• **TAREFA PROPOSTA**: Reproduza sem nenhuma alteração as linhas dos registros desde o início até a linha que contém "point(128,849)", incluindo ambas. Deixe as imagens de fora da resposta.

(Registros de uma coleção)
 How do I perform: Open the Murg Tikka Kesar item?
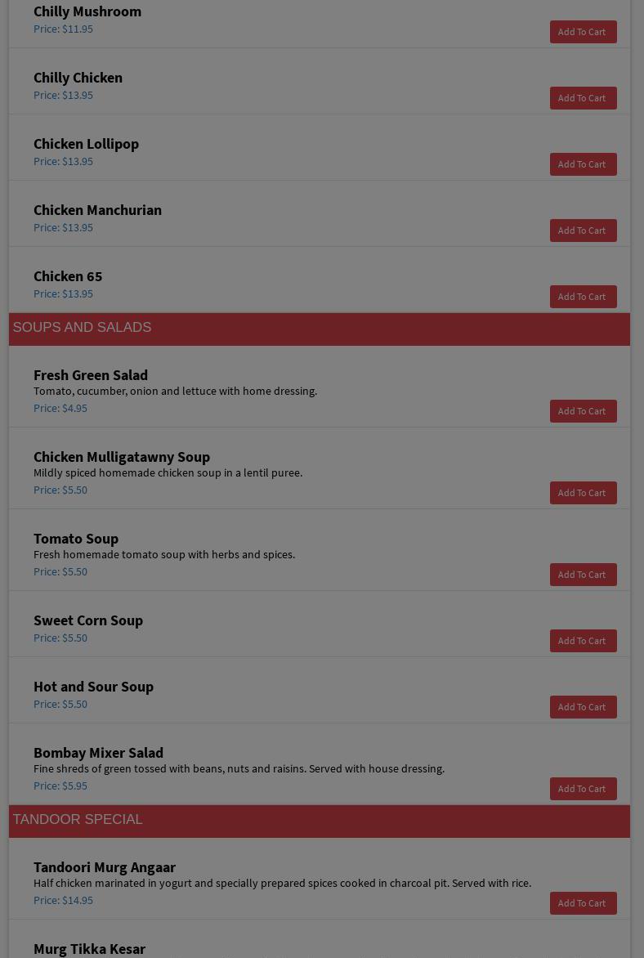coord(90,949)
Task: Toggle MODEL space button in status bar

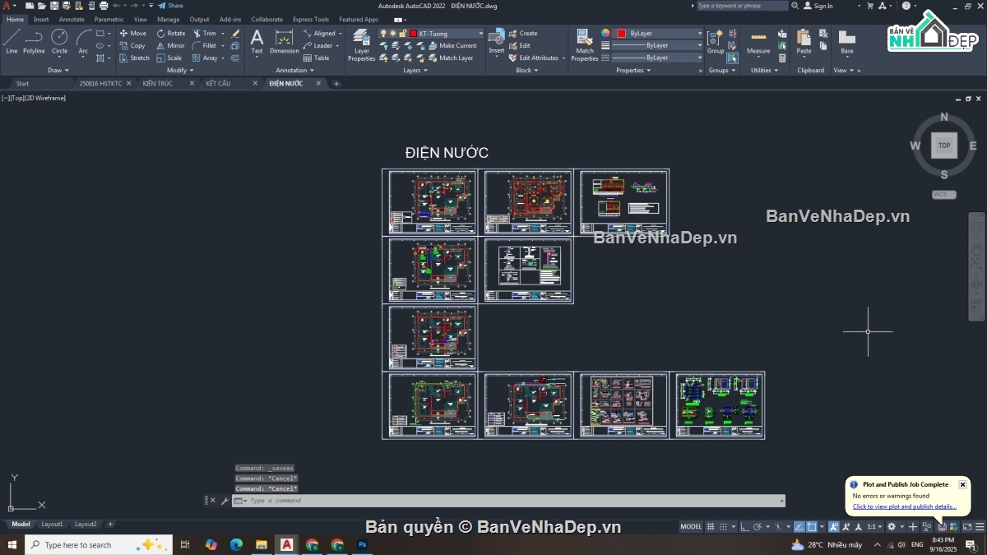Action: pos(691,526)
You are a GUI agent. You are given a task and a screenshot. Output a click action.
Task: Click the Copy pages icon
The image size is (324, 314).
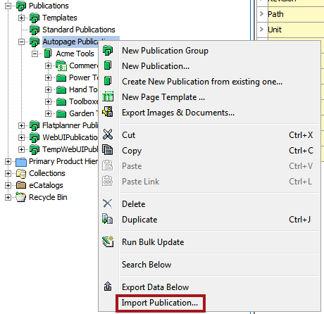coord(108,150)
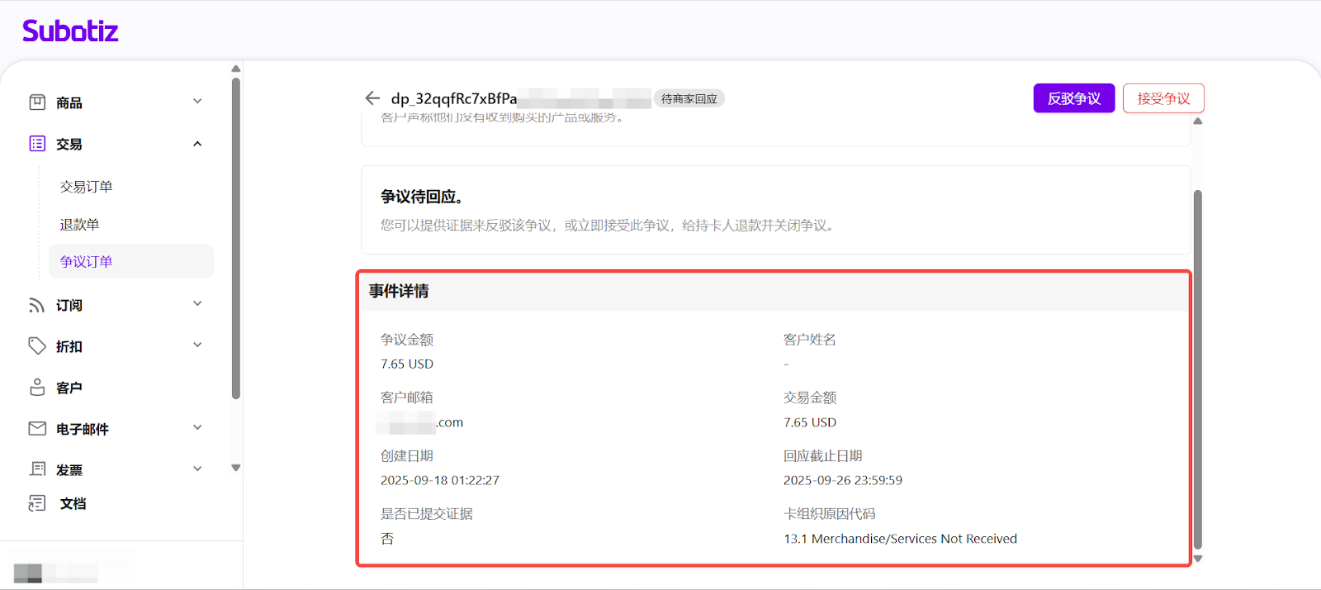
Task: Collapse the 交易 menu chevron
Action: pos(197,144)
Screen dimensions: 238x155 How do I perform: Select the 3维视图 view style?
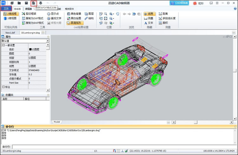[x=10, y=18]
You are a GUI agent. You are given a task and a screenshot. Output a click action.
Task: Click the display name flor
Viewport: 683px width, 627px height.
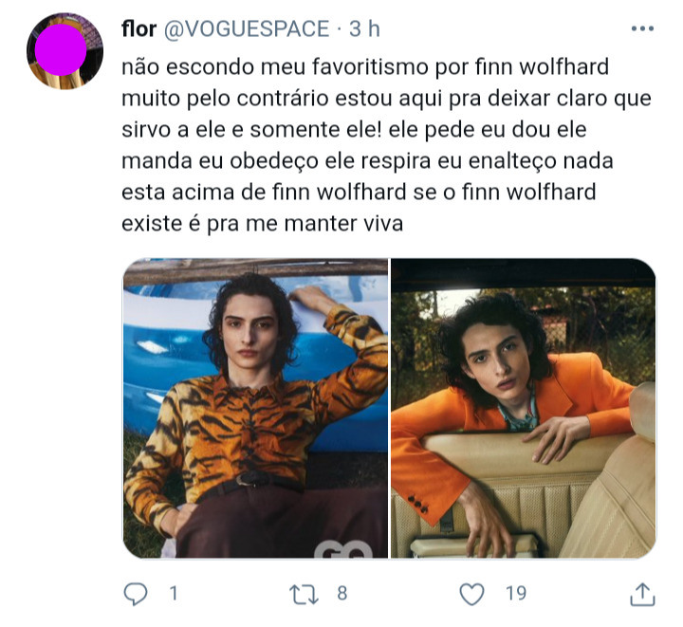(x=138, y=29)
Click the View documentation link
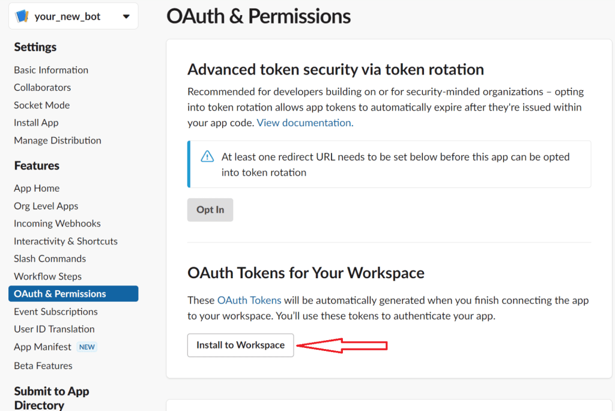Viewport: 615px width, 411px height. click(x=305, y=123)
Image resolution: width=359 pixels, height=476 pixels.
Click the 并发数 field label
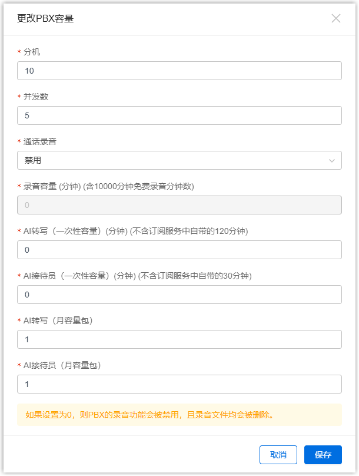[36, 97]
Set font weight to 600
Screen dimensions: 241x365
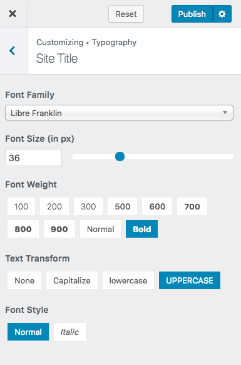point(157,206)
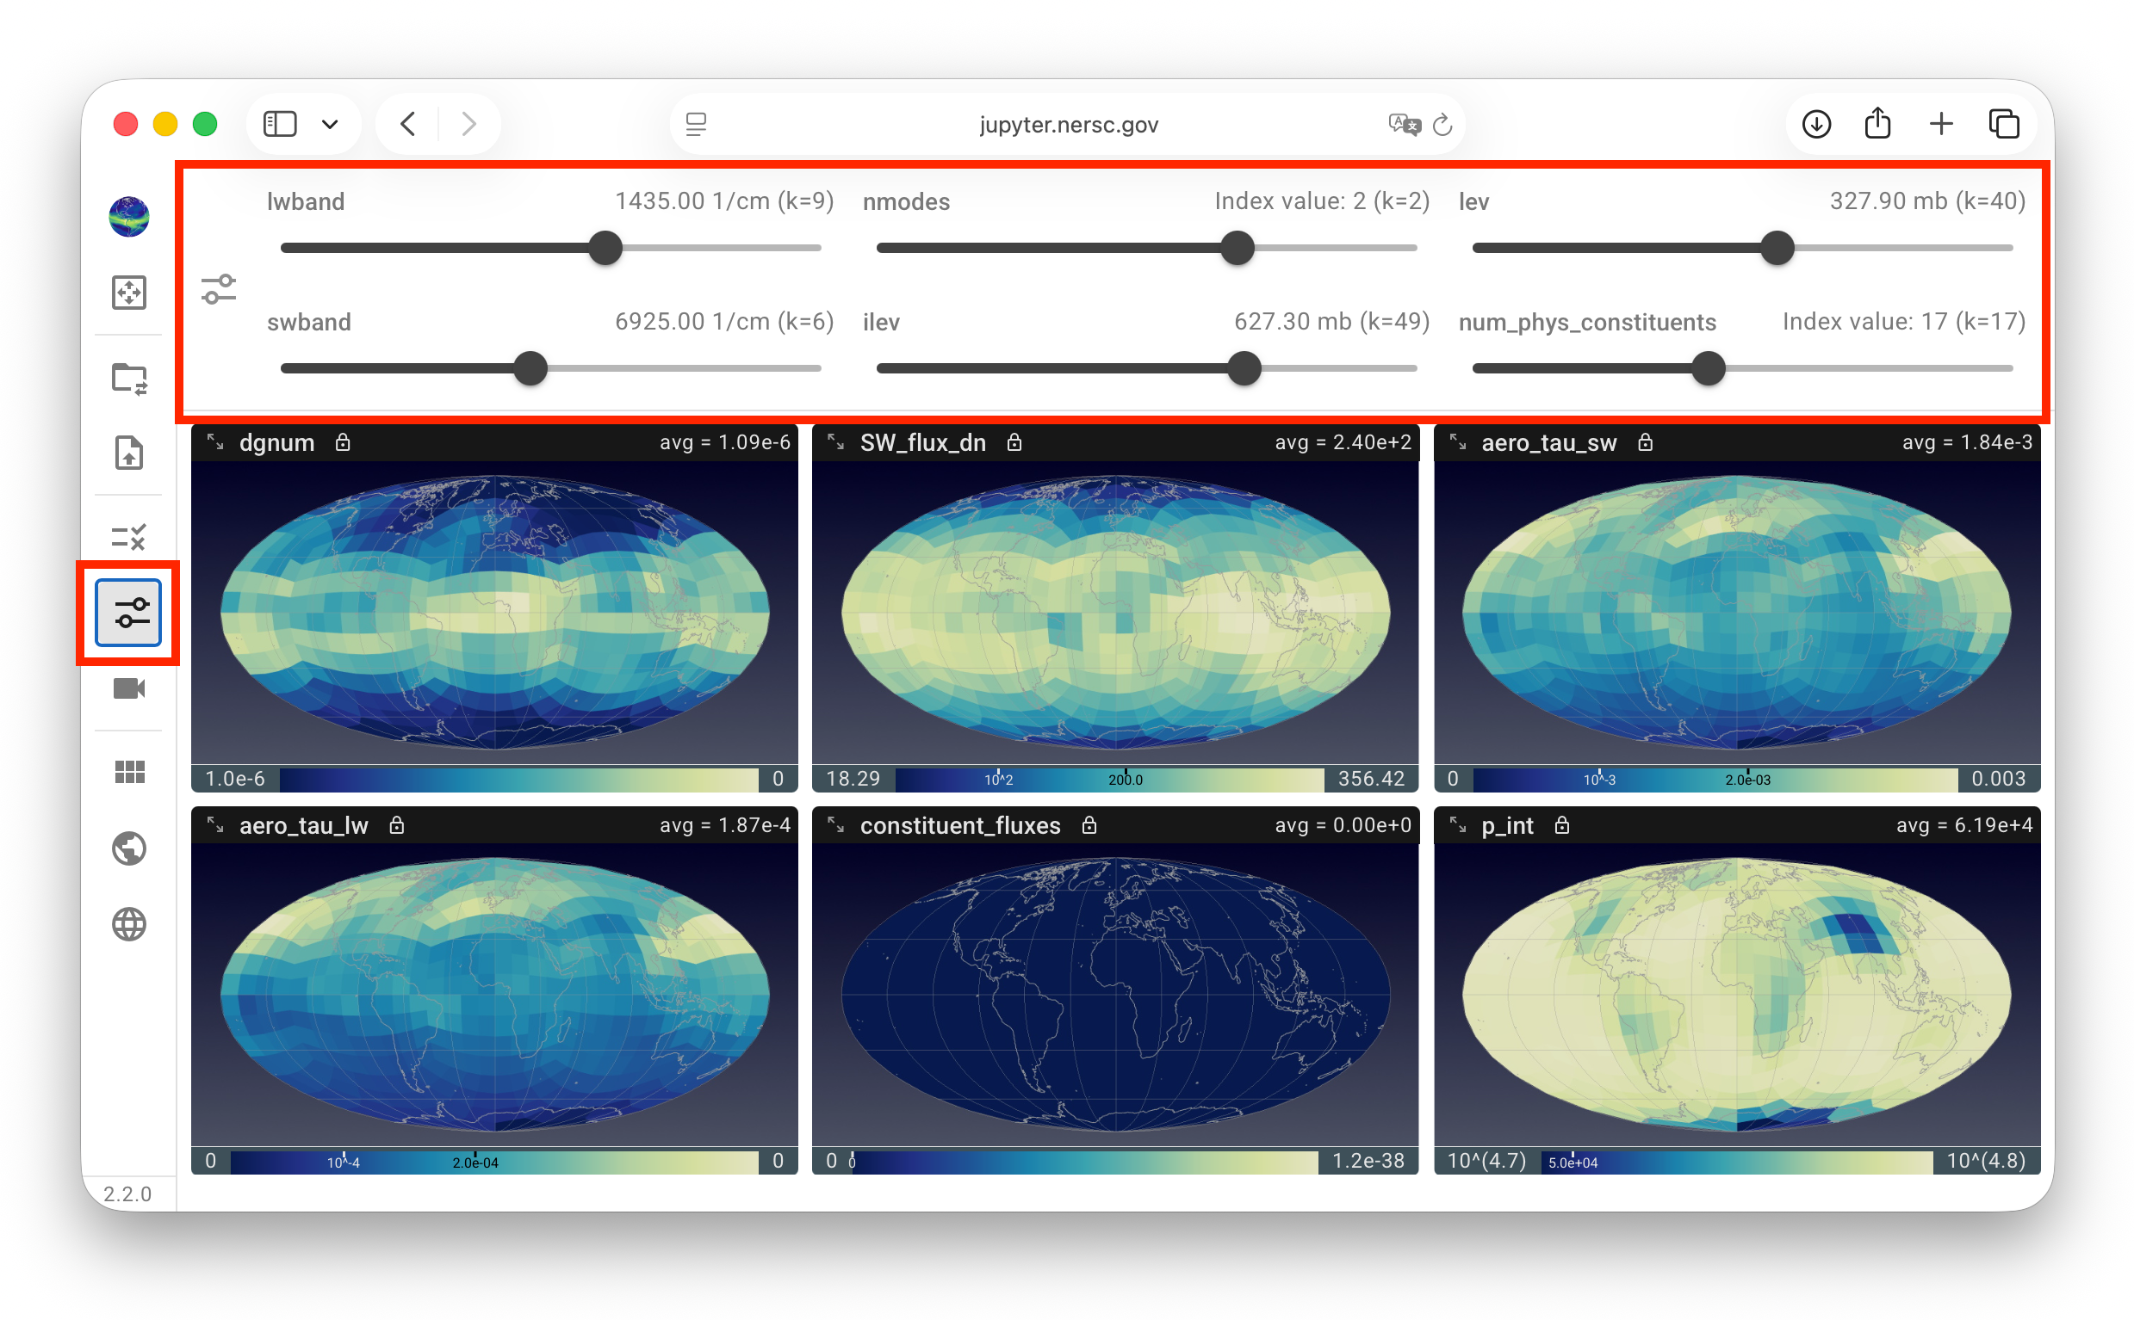Select the solid globe projection icon
Image resolution: width=2134 pixels, height=1320 pixels.
point(128,849)
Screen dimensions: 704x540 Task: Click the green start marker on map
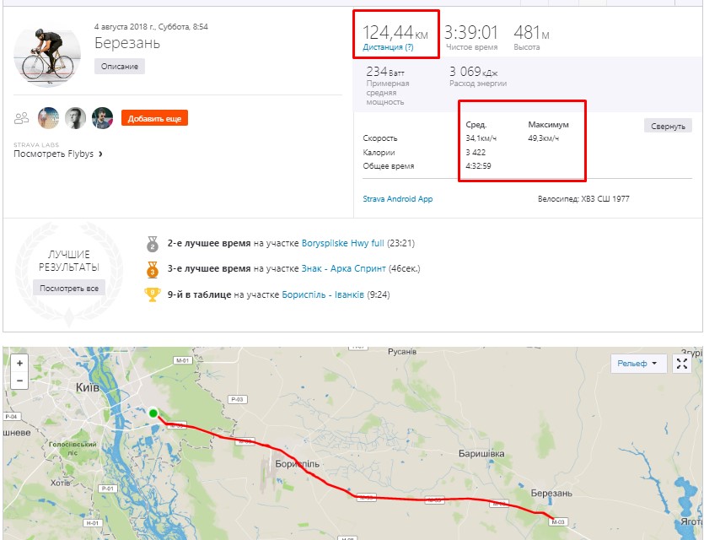click(153, 413)

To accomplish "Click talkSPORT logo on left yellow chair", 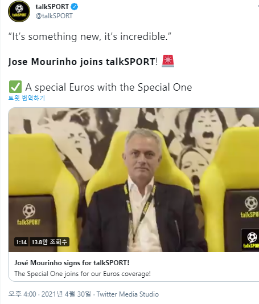I will pyautogui.click(x=29, y=214).
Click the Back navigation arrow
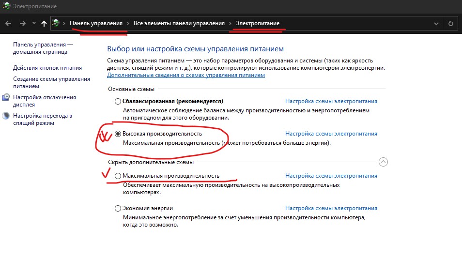462x259 pixels. coord(8,23)
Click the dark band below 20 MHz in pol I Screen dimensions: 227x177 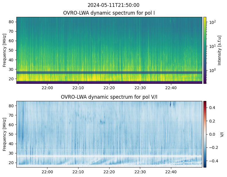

• **SOLUÇÃO DA TAREFA**:
 How do I perform: Open the Murg Tikka Kesar item?
coord(90,949)
Task: Toggle MODEL space button in status bar

Action: pos(691,526)
You are a GUI agent. You are given a task and a screenshot. Output a click action.
Task: Click the Copy pages icon
The image size is (324, 314).
coord(108,150)
Task: Collapse the 交易 menu chevron
Action: pos(197,144)
Screen dimensions: 238x155 How do I perform: Select the 3维视图 view style?
[x=10, y=18]
You are a GUI agent. You are given a task and a screenshot. Output a click action.
Task: Click the display name flor
Viewport: 683px width, 627px height.
(x=138, y=29)
Click the View documentation link
Viewport: 615px width, 411px height. click(x=305, y=123)
Image resolution: width=359 pixels, height=476 pixels.
Click the 并发数 field label
[36, 97]
Set font weight to 600
Screen dimensions: 241x365
point(157,206)
Select the solid globe projection icon
Image resolution: width=2134 pixels, height=1320 pixels.
point(128,849)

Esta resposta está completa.